# How to think about transcendental field extensions?

I'm having trouble understanding transcendental field extensions which are not simple. Specifically, I'm having a hard time figuring out how to write down a "general element" of such of an extension.

Simple extensions are nice. For example, in the simple transcendental field extension $F(x)$ a general element is a quotient of polynomials with coefficients in $F$.

But how can I understand, say, $\Bbb Q(x, \sqrt{x}, \sqrt[3]{x}, \cdots )$? What is the general element in this case?
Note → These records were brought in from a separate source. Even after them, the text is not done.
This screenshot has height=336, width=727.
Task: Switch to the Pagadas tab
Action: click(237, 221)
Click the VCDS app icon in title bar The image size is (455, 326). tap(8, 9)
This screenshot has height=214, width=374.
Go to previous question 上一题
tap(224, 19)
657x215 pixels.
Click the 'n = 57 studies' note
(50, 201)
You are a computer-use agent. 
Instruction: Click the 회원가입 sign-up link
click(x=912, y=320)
By "plugging in" $x=1$ I can intuitively see why $\sqrt{x+1}$ is not an element of this field. (The extension becomes $\Bbb Q(1, 1, \cdots,) = \Bbb Q$, but $\sqrt{2} \notin \Bbb Q$.) But how would I prove this fact for more complicated elements, say, $\sqrt{x^2 - x}$? Do I have to stick to ad hoc explanations like this, or is there a way to more generally characterize elements of extensions like this?
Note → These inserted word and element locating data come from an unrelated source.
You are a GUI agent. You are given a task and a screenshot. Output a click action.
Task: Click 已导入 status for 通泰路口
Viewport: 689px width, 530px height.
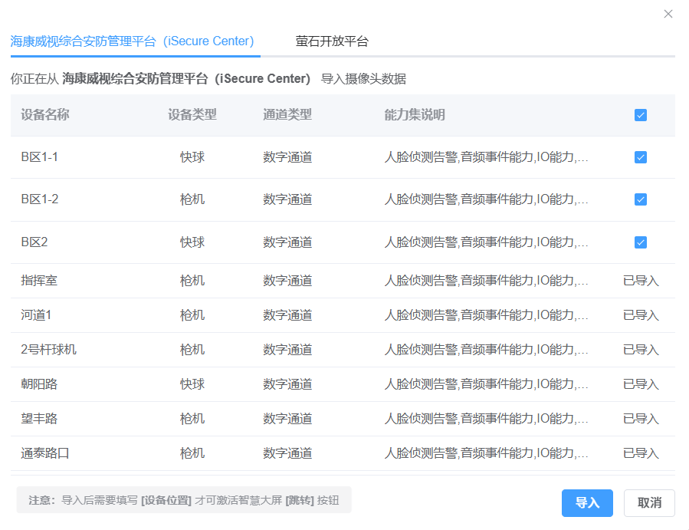coord(641,453)
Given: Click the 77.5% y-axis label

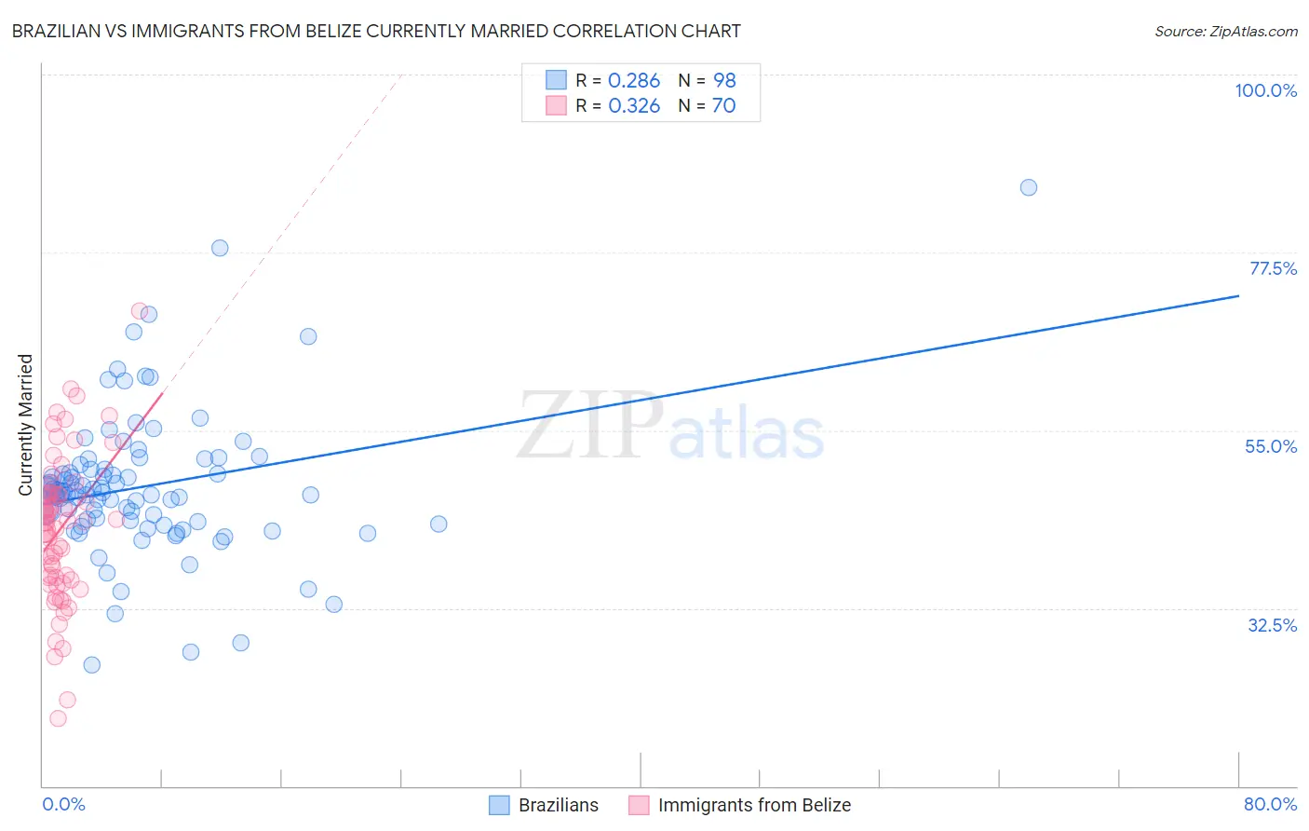Looking at the screenshot, I should point(1273,268).
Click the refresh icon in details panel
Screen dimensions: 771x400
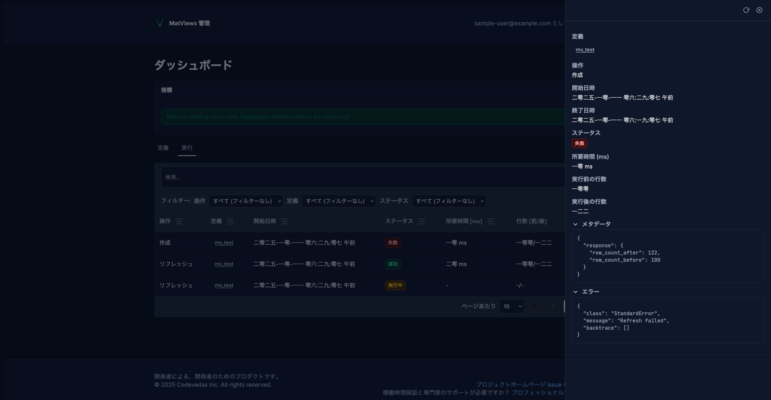click(746, 10)
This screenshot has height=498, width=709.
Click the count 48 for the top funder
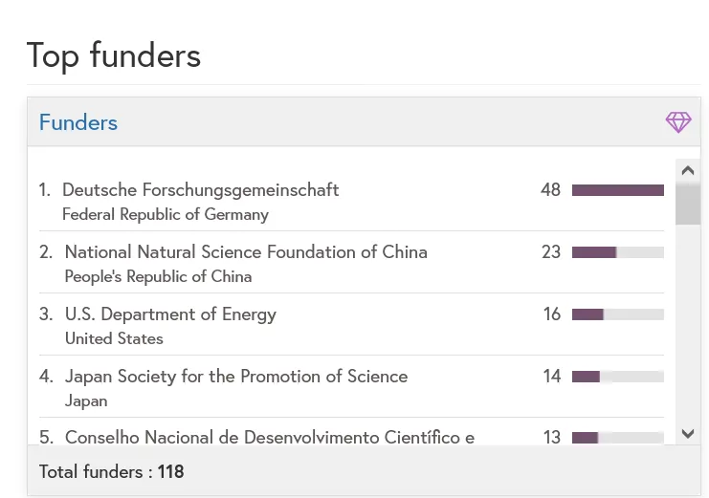[550, 190]
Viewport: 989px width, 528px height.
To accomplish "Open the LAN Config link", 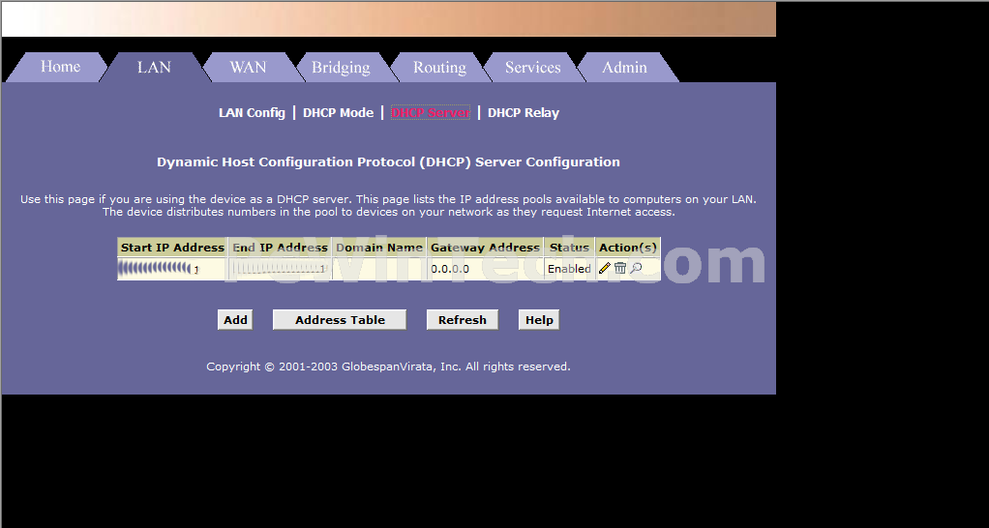I will point(252,113).
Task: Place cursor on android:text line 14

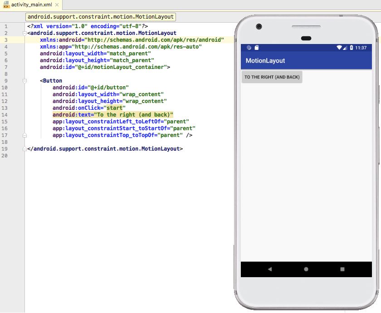Action: pos(113,115)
• Each individual element of $\Bbb{Q}(S)$, $S$ some set, only involves finitely many elements of $S$. So proving that $\sqrt{x+1}\notin\Bbb{Q}(x,x^{1/2},\ldots)$ is equivalent to proving that $\sqrt{x+1}\notin\Bbb{Q}(x,x^{1/2},\ldots,x^{1/n})$ for no choice of $n$. It is easy to convince yourself of the fact that $\Bbb{Q}(x,x^{1/2},\ldots,x^{1/n})=\Bbb{Q}(x^{1/N})$ with $N=\operatorname{lcm}(1,2,\ldots,n)$. But, this last field is $\Bbb{Q}(t), t=x^{1/N}$, so you can turn the question into one involving polynomials in $t$. – Jyrki Lahtonen May 28 '18 at 4:03
• (cont'd) Unique factorization of polynomials shows that $u^2=1+t^N=1+x$ has no solutions $u\in\Bbb{Q}(t)$. Therefore $\sqrt{1+x}\notin \Bbb{Q}(x,x^{1/2},x^{1/3},\ldots)$ – Jyrki Lahtonen May 28 '18 at 4:04
• But, I don't have anything very useful to say about the general question, so leaving these as comments for now. – Jyrki Lahtonen May 28 '18 at 4:04
Even when your extension is of transcendence degree one over $\Bbb Q$ but finitely generated and not simple, you’re wandering into very deep waters, since this is the topic of Algebraic Curves over $\Bbb Q$. Such a field may be studied purely algebraically, and indeed that was the approach I first saw, back in an earlier geological era. But in fact, there is geometry going on, unavoidably, and one almost always uses geometric methods, language, and intuition here. Welcome to the field!
For non-finite generation, all bets are off, and things can get overwhelmingly confusing. Instead of your infinitely-generated field, how about $\Bbb Q(t,\{\sqrt{t-n}\}_{n\in\Bbb Z})$? It’s something analogous to what you get by adjoining $\sqrt p$ to $\Bbb Q$ for all primes $p$.